Africa-Arab States Tripartite Interregional Meeting on Labour Migration: Opportunities for exchange and future dialogue

From 15-16 November 2021, the African Union Commission (AUC) and the International Labour Organization (ILO) hosted the virtual Africa-Arab States Tripartite Interregional Meeting on Labour Migration.

Press release | 23 November 2021
Over 200 participants from governments, Regional Economic Communities, employers’ and workers’ representatives, civil society organizations, academia as well as international development partners and United Nations agencies working in Africa and the Arab States of the Middle East participated in the meeting. The meeting aimed to take stock of progress and good practices, build networks and strengthen dialogue between Africa and Arab States in order to achieve decent work and fair migration outcomes for migrant workers, employers, governments, and society.
One plenary and five thematic expert panels sparked exchanges on recent trends in labour migration in the Africa-Arab States labour migration corridor, including the impact of the COVID-19 pandemic; opportunities for skills development and recognition; reforms to extend social protection for migrant workers; re-negotiation and implementation of bilateral labour agreements in light of the gaps exposed during the pandemic; innovations to advance fair recruitment, including use of technology; and significant reforms to promote internal labour market mobility of migrant workers in the Gulf States. Senior government officials spoke in all panels and the audience was able to engage virtually with the speakers and share resources.
Speaking on behalf of Mariama Cissé, Director of Social Development, Sport and Culture within the African Union Department for Health, Humanitarian Affairs and Social Development, Sabelo Mbokazi, Head of the Labour Employment and Migration Division, highlighted the importance of the Africa-Arab States partnership. “Migration when well-managed can have substantial positive impact to countries of origin, transit, and destination.” He added that “the AU and Arab States need to promote the creation of legal pathways for migration with more tangible benefits for countries of origin, transit and destination. Finally, we shall reaffirm our resolve to strengthen our responses in our provision of assistance and protection for vulnerable migrants, including women, girls and children.”
Cynthia Samuel-Olonjuwon, ILO Assistant Director-General and Regional Director for Africa, said the “success of this dialogue should be measured through positive changes in the lives of migrant workers, and socioeconomic benefits for both regions”.
She added that “labour mobility and labour migration are about people’s aspiration for a better life and a decent job.
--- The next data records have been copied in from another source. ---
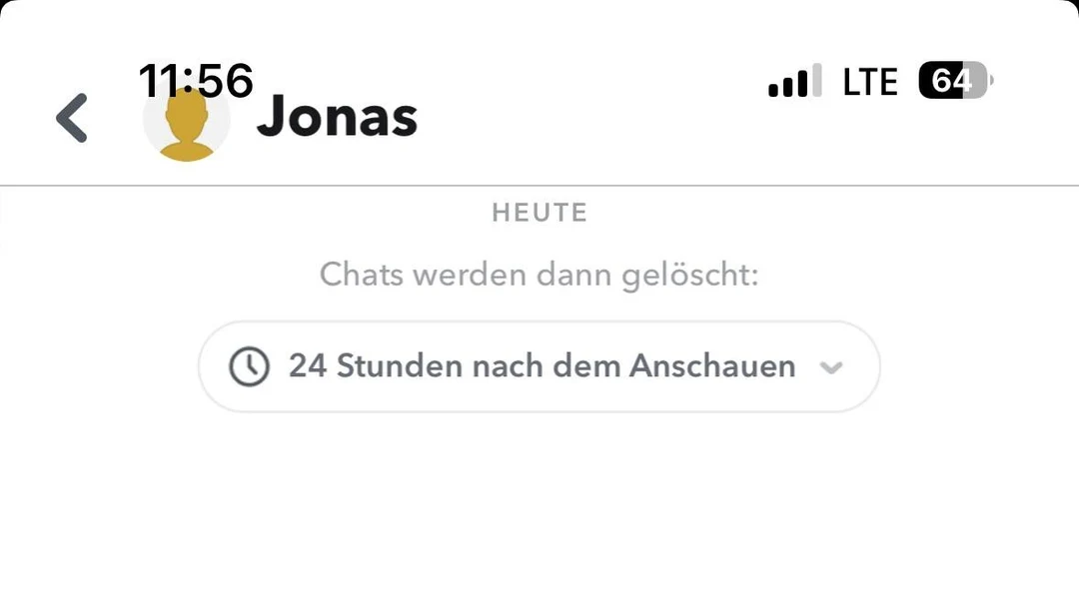Click blank space left of the timer pill
Viewport: 1079px width, 608px height.
coord(100,366)
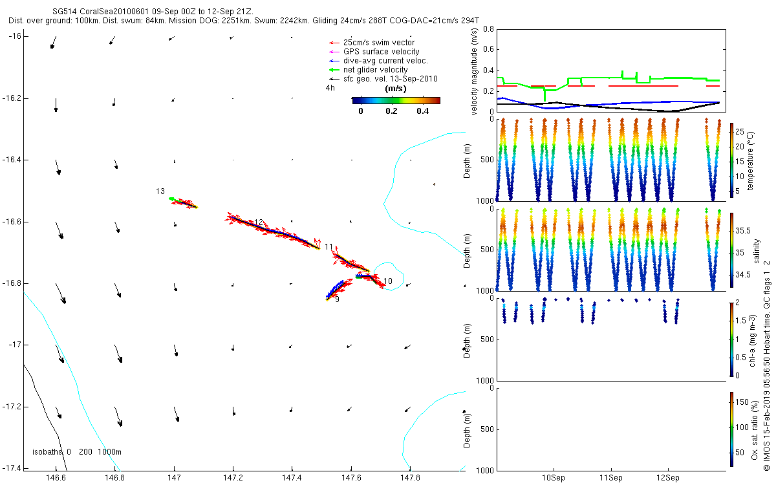
Task: Click the velocity magnitude (m/s) axis label
Action: [x=475, y=72]
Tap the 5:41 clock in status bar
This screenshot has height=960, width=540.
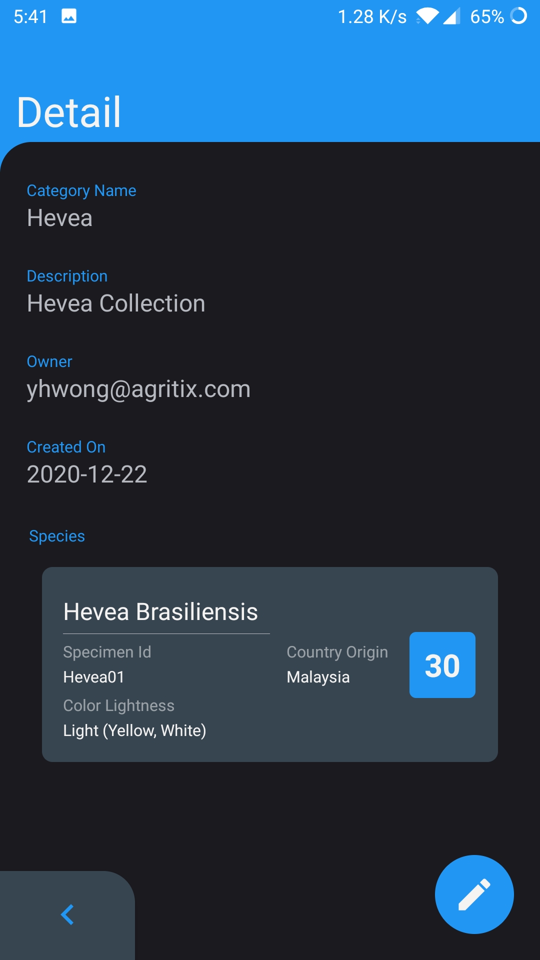tap(31, 17)
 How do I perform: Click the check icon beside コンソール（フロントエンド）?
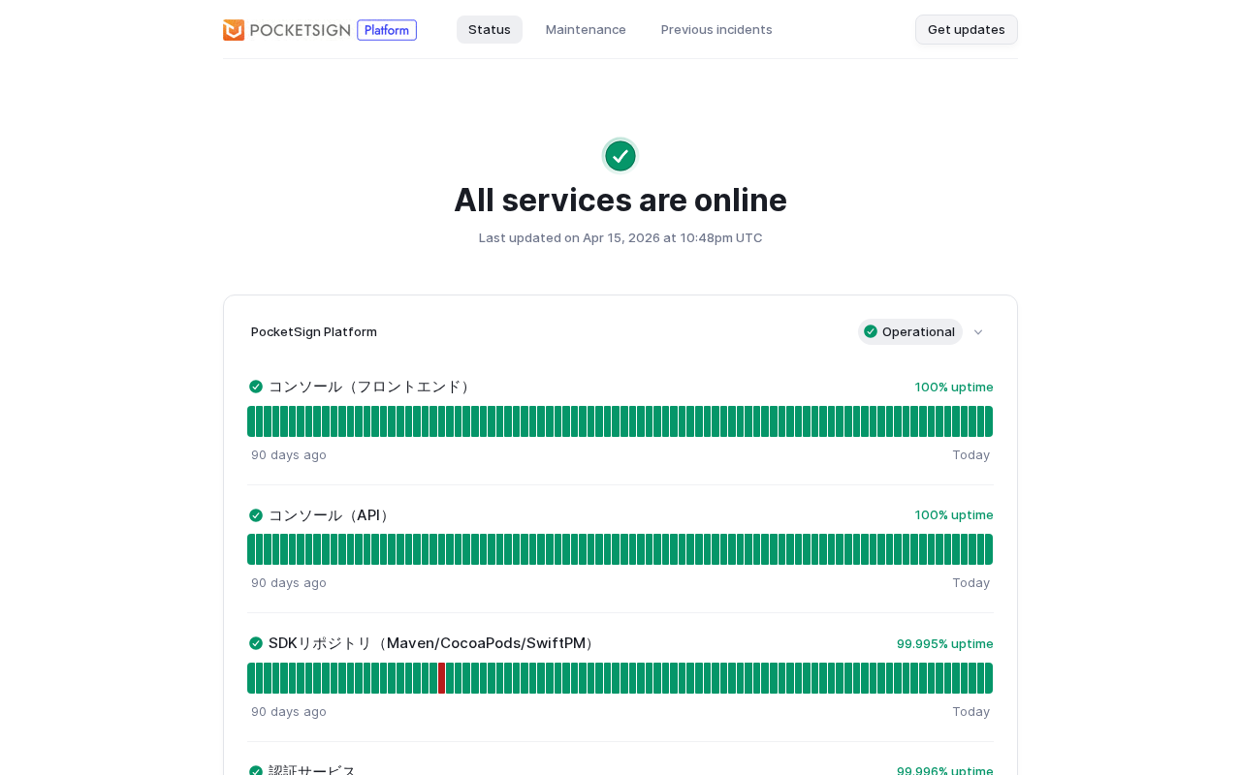click(x=256, y=387)
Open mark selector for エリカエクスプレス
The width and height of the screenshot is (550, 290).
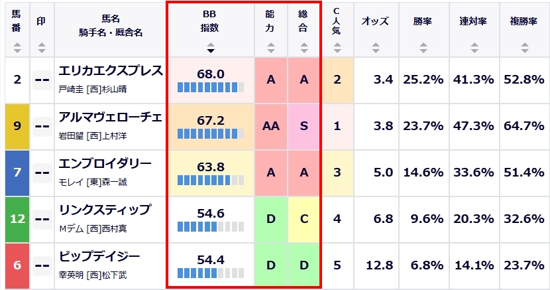[42, 80]
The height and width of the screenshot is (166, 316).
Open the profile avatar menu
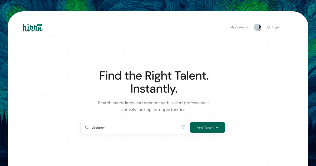pyautogui.click(x=258, y=27)
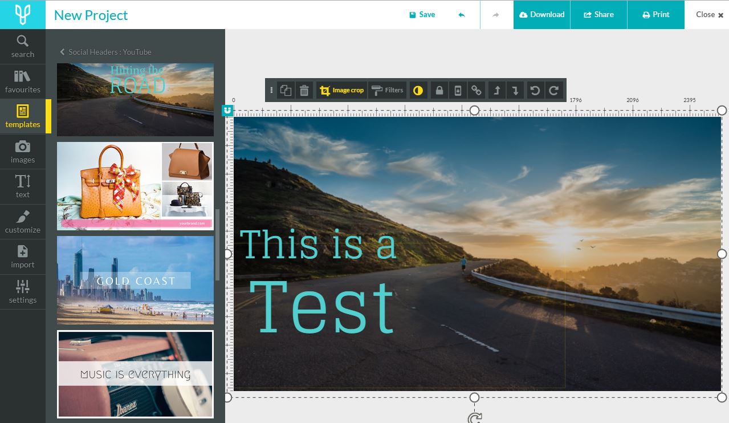Click the toolbar drag handle dots

click(271, 90)
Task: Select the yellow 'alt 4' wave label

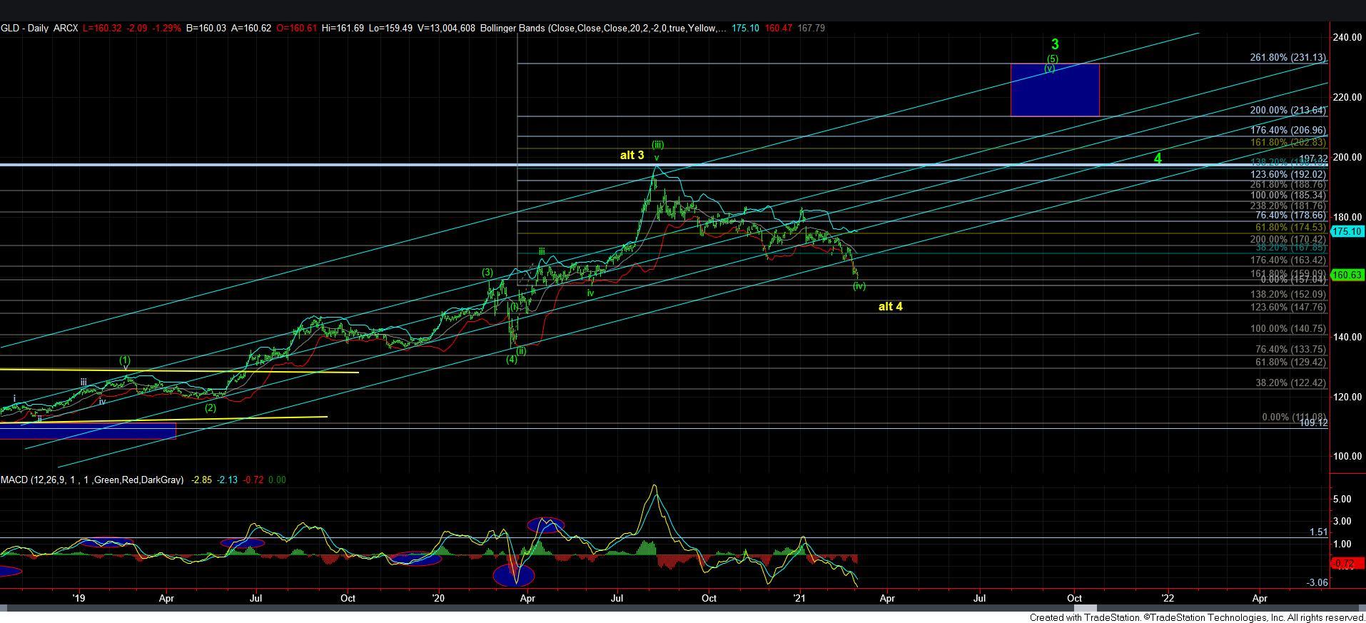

When well governed and rights-based, labour migration offers workers the opportunity to improve their personal and financial situations, for employers to hire the skills they need, and governments to contribute to the socioeconomic development of their societies.”
Christian Frutiger, Vice-Director of the Swiss Agency for Development and Cooperation, which supported the meeting, expressed his conviction that “such multi-stakeholder deliberations as today’s dialogue are important for advancing safe labour migration. A constructive and results-oriented exchange can benefit economic and social development in both, countries of origin and countries of destination.”
Tariq Haq, speaking on behalf of the ILO Regional Director for Arab States, Dr Ruba Jaradat, noted that the discussions were “rich, multi-faceted and thought-provoking,” and furthermore demonstrated “the power of social dialogue and the importance of bringing perspectives from both countries of origin and destination when discussing key technical issues and challenges in ensuring decent work and fair migration.”
During the tripartite interregional meeting, the State of Qatar announced its intention to host a meeting in Doha between Africa and the Gulf Cooperation Council countries during the first quarter of 2022 to build on the opportunity for dialogue that this interregional meeting presented.
Currently, a significant number of African migrant workers are employed in the Arab States in a range of sectors, including construction, retail trade, hospitality, and domestic and care work. Despite the drop in migration flows over the past year linked to the COVID-19 pandemic, labour migration from Africa to the Arab States is expected to increase in the years to come, and therefore it is imperative to address the risks and challenges related to labour migration governance, as well as to enhance the opportunities relating to these migration flows.